• [Work item]: In the listing, find every line that has the string "field" and copy it.

• [Task input]:
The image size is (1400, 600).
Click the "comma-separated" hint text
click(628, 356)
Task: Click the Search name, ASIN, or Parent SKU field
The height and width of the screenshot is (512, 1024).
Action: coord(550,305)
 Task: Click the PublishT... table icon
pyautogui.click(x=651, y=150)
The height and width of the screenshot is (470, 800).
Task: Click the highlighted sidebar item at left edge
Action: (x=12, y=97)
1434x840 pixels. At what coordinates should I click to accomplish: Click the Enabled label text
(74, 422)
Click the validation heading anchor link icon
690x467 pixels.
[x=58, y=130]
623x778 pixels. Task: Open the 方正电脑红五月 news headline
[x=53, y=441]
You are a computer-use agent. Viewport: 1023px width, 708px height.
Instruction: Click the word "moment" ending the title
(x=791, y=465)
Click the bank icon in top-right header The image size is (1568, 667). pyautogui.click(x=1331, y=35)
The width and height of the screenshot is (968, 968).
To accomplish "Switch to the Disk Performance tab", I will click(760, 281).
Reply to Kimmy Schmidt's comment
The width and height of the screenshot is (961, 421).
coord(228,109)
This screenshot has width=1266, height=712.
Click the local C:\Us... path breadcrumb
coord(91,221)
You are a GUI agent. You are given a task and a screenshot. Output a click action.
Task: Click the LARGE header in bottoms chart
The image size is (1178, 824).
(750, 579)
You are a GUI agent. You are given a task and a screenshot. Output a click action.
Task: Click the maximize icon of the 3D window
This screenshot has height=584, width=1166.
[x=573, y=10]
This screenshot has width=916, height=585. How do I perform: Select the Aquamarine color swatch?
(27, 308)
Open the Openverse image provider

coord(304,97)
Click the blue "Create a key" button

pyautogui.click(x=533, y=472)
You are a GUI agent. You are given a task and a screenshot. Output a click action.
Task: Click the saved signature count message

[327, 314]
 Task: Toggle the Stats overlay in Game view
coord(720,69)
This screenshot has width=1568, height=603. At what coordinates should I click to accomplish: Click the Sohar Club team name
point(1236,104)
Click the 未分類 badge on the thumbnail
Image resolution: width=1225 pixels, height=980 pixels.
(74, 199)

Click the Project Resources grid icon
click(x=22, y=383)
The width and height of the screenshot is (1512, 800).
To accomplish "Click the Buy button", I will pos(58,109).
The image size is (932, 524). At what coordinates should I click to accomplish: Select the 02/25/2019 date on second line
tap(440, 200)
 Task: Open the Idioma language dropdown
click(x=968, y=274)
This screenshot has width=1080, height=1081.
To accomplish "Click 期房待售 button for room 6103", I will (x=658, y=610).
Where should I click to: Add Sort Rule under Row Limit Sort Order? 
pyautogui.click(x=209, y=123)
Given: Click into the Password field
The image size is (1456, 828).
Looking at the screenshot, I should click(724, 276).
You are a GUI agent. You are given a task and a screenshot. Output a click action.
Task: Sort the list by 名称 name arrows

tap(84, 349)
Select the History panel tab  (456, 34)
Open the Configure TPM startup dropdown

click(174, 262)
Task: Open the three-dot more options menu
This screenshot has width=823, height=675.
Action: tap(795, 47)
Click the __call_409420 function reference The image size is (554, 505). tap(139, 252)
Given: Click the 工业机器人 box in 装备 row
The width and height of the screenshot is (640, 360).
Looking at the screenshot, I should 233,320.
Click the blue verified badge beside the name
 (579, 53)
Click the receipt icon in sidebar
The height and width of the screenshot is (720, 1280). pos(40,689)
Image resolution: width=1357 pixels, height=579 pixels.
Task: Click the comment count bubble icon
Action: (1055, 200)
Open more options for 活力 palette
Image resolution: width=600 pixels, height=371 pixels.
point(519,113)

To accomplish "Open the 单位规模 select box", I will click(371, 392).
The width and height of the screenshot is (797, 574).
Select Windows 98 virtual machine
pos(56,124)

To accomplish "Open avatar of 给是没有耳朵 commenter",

• [Exercise result]:
Task: Click the Search name, ASIN, or Parent SKU field
Given: Click into the Password field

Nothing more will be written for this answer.